What they don’t realize, however, is that those issues have left stains. And those stains have been here much longer than they realize. We have always faced racism, homophobia and misogyny. America and its police force has had Black blood on their hands long before George, Breonna and Ahmaud. The trans community has been dehumanized throughout American history, and it was only one year before 2016 that gay marriage was legalized. It just took Donald Trump’s presidency for people to stop telling minorities that they were overreacting.  

We live in a nation built on the backs of slaves, the land of natives, and the tears of those who didn’t fit into the white patriarchy.

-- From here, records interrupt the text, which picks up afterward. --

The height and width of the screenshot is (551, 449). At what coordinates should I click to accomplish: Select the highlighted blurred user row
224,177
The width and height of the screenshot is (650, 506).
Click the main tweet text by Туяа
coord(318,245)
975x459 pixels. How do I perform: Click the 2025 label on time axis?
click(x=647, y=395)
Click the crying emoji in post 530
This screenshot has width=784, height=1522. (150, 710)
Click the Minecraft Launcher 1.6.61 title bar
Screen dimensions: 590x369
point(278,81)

To be able to claim that ignorance started and ended with Donald Trump is a demonstration of your privilege. The fight for equality doesn’t end just because it won't affect you anymore. 

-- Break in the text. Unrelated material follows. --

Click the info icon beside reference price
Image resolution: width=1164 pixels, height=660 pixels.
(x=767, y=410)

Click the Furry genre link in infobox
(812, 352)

Imagine living in fear of dying at the hands of the people whose job is to protect you. Imagine not being able to walk alone once the sun goes down. Imagine keeping yourself in a closet so society won’t force you into it themselves. And that’s the thing — for so many Americans, this isn’t something they need to imagine. 

These scenarios aren’t anything new. When people ignore the deep-rooted problems in the United States, brushing them off as one-time issues caused by some “evil dictator,” they’re setting us up for a cycle where ignorance is acceptable as long as it doesn’t bother the privileged. And this gives people a chance to take advantage of the hatred bubbling inside some citizens’ stomachs, leading us back to another 2016 election — over and over and over again. 

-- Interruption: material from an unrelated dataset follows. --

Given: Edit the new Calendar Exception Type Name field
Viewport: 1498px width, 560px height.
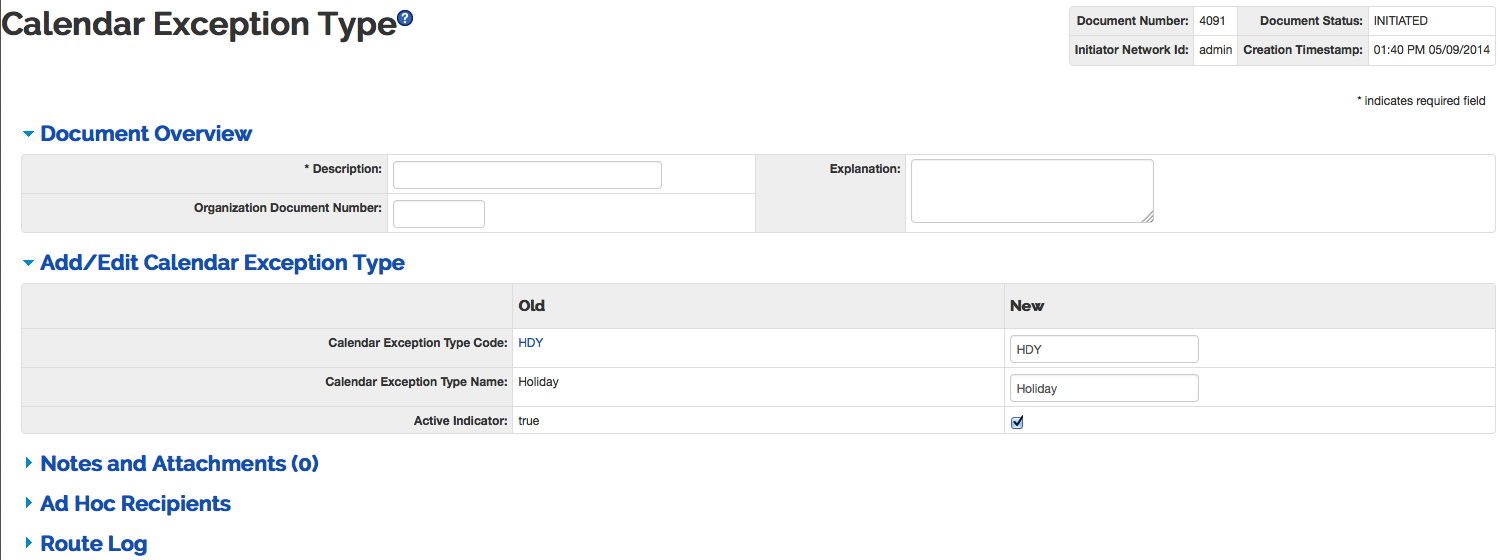Looking at the screenshot, I should pos(1104,388).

people gathered for a Black Lives Matter protest Photo by Orna Wachman from Pixabay

Joe Biden and Kamala Harris aren’t going to be the ones to end America’s racism. Both of them have a history filled with cruelty, in fact. Biden’s political past is laced with a racist legacy, and Harris has set aside the rights of the incarcerated — most of whom were black men — on multiple occasions.

Polishing Joe Biden up as the perfect American president and girl boss-ing Kamala Harris just shows people that doing terrible things is fine as long as you paint yourself in a “pro-equality” costume. 

That being said, I understand the relief that erupted in the country after Biden won his 270+ electoral votes. It was like a weight was lifted from our shoulders as we finally got rid of a president who caused so much stress, sadness and mourning. As a queer Afro-Latina, my biggest reward from the election was not that we put President-Elect Biden into office, but rather that we got President Trump out of it.

I also refuse to ignore the impact that comes with Kamala Harris’s role as Vice President. She is our first female, Black and South Asian VP — and as she said, she “won’t be the last.” I can only imagine being a little girl, especially a little girl of color, right now, and seeing her stand with such pride and power on television. Her victory speech alone will inspire so many girls to take their place in office, making her a key step in certifying that the future will be female.

Kamala Harris speaking at an event in front of an American flag Photo by Gage Skidmore from Flickr

But, she still built her career off the imprisonment of Black people, and Biden is still the same man who supported a bill that wanted to end desegregated bussing. 

You're allowed to be happy right now, and you're allowed to be relaxed. At least for a while. What I, and so many other minorities, refuse to allow is that you give up the fight that you so proudly claimed to be a part of for the past few years. Even with Joe Biden as our president, we will continue to march with our fists in the air, letting out the screams that our ancestors were forced to suppress.

America has so much to change and so many areas to grow. This is not the end of our movements. We are only beginning.